*What this task involves*
Below this line are records; write out exactly the lines from the one containing "You are a GUI" through the one containing "Switch to the Précipitations tab", with the pictures left out.

*Pixel coordinate grounding data*

::::::::::

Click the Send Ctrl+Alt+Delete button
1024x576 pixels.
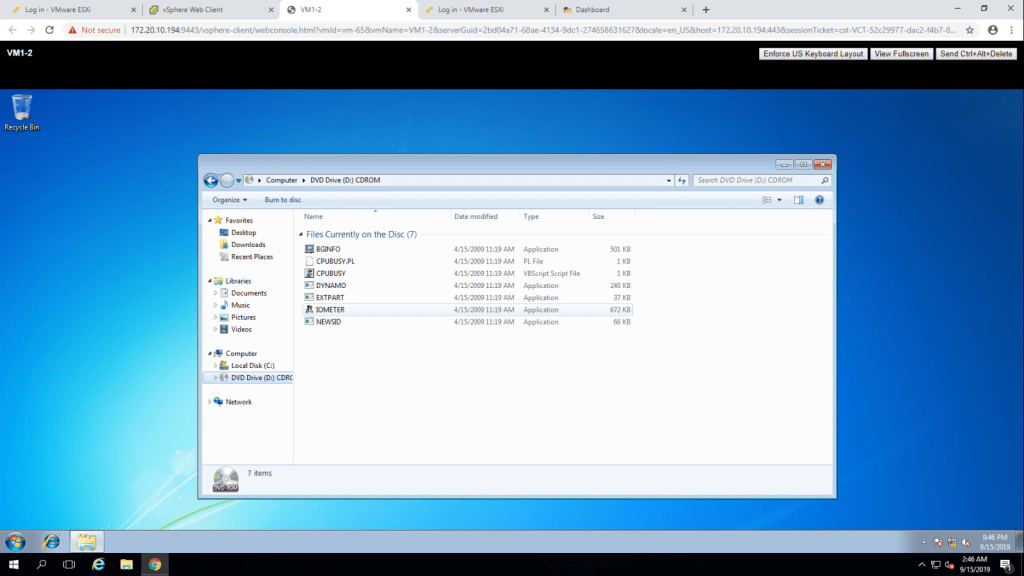977,54
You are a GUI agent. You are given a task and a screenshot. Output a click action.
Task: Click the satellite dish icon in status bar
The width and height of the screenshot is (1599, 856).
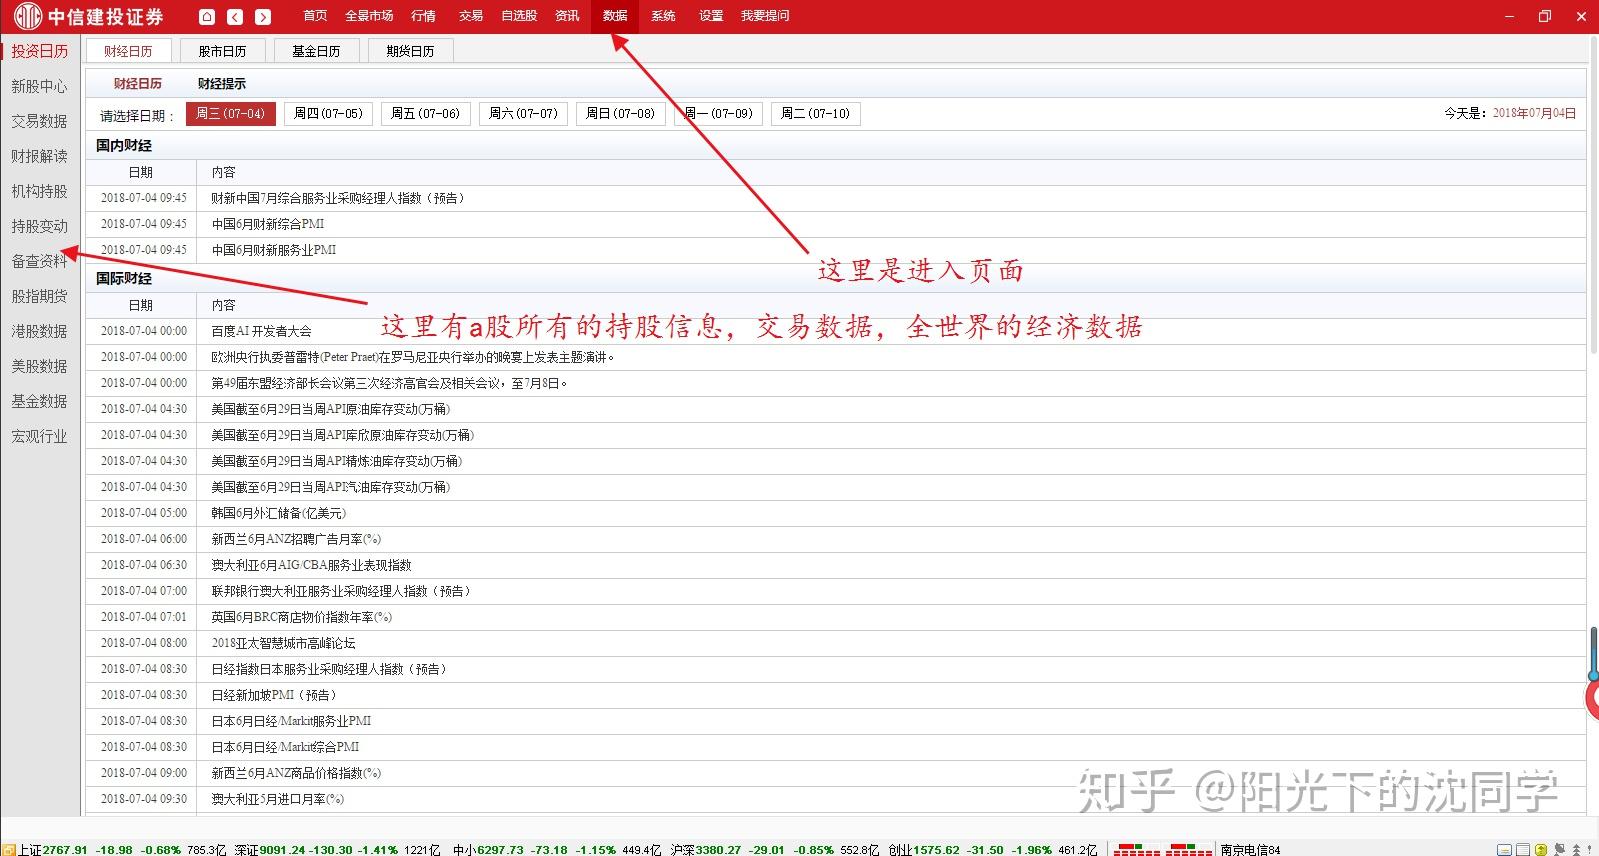pyautogui.click(x=1559, y=849)
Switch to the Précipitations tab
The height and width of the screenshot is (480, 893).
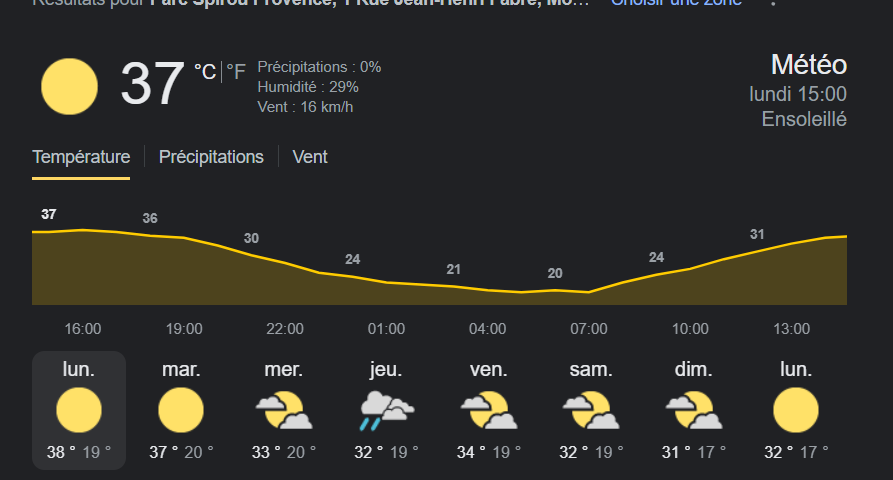tap(211, 157)
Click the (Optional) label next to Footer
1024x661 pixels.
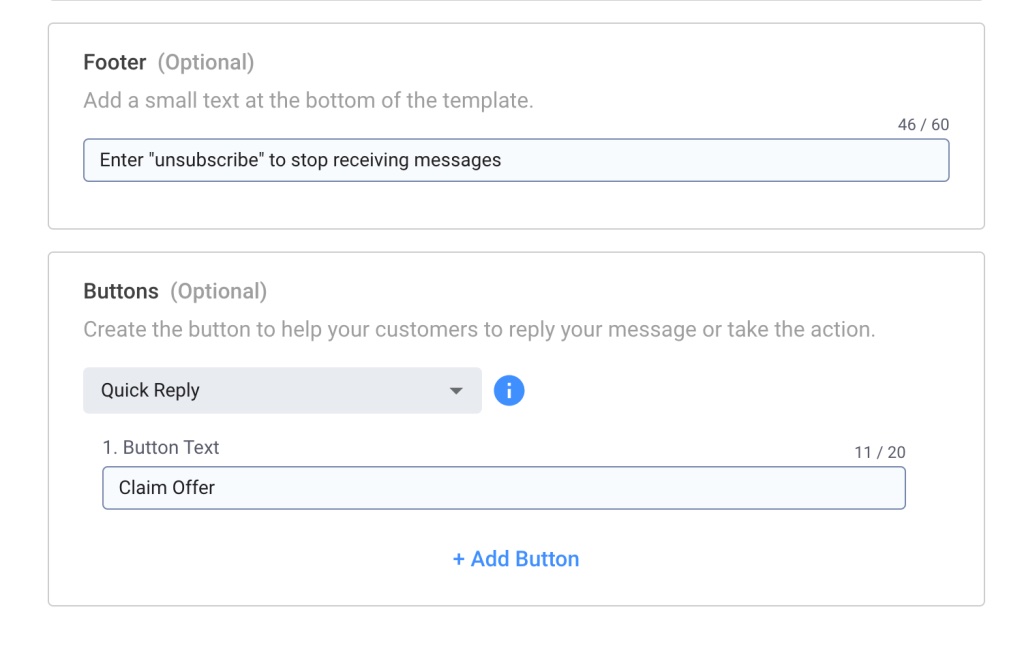(x=206, y=62)
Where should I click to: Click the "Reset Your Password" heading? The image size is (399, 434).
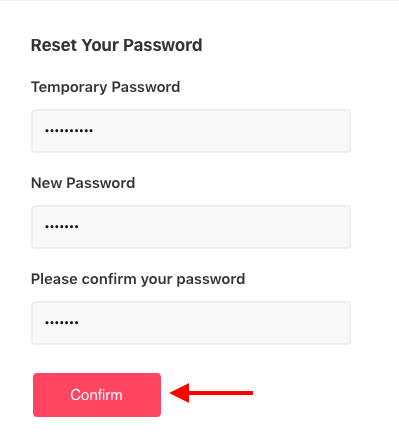[117, 45]
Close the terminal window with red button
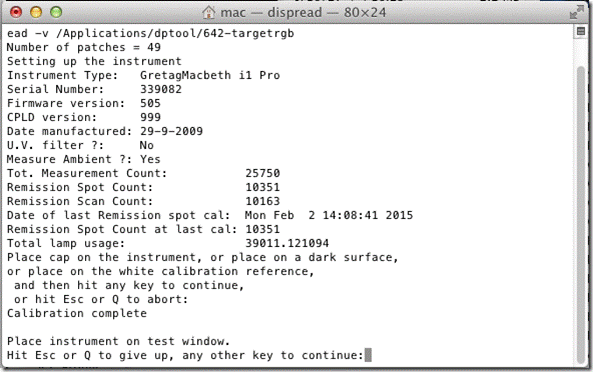593x372 pixels. point(16,12)
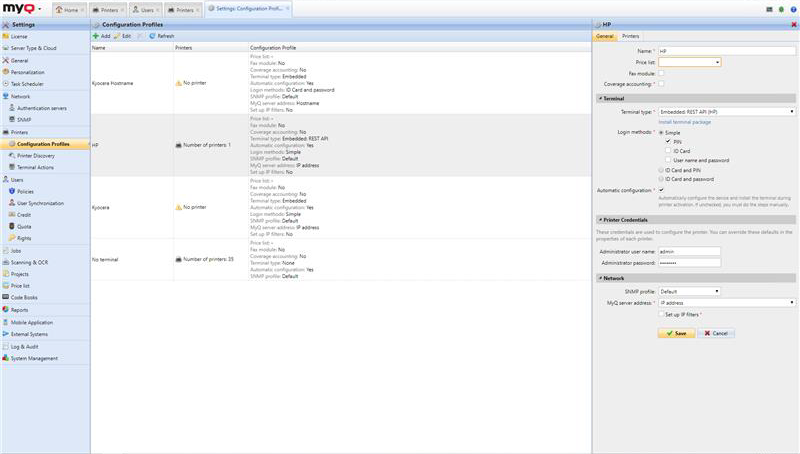Open User Synchronization settings
The height and width of the screenshot is (454, 800).
pos(40,203)
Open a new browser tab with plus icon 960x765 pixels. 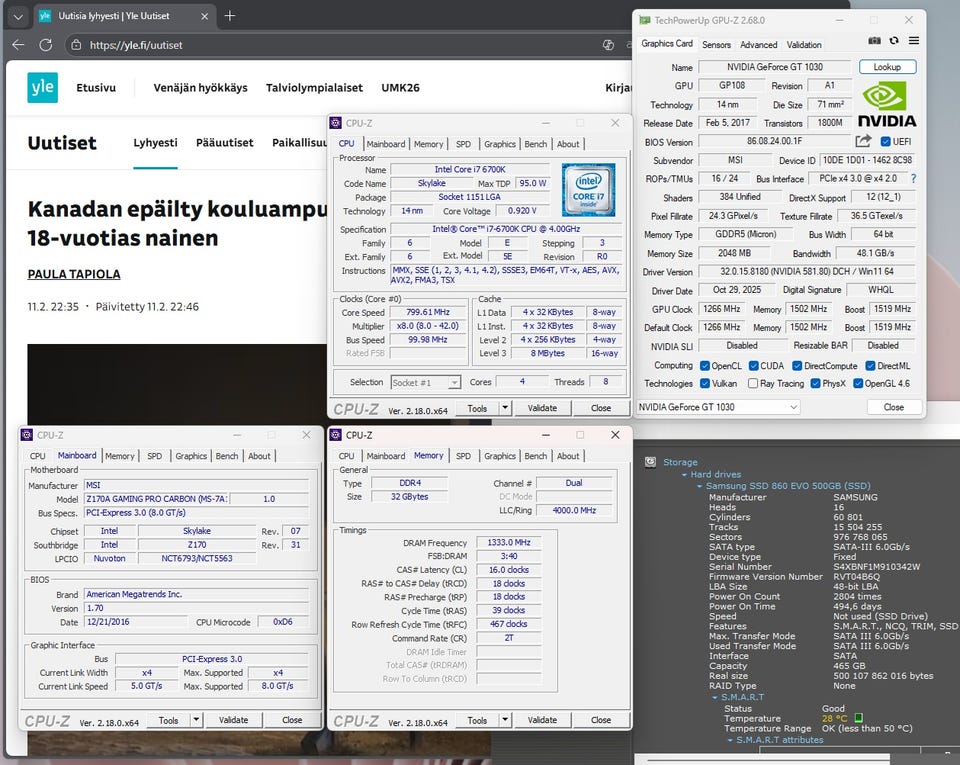(230, 16)
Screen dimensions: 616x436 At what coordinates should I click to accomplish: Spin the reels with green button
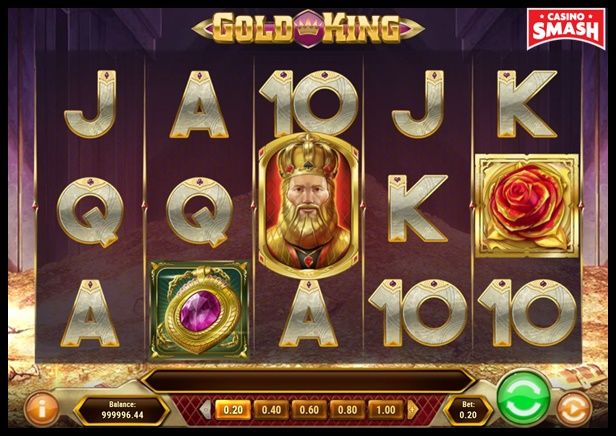(x=524, y=399)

::::::::::

*Exercise result*
You are a GUI agent. You are given a task and a screenshot. Output a click action.
Task: Click the satellite dish icon in status bar
The width and height of the screenshot is (1599, 856).
pyautogui.click(x=1559, y=849)
Switch to the Précipitations tab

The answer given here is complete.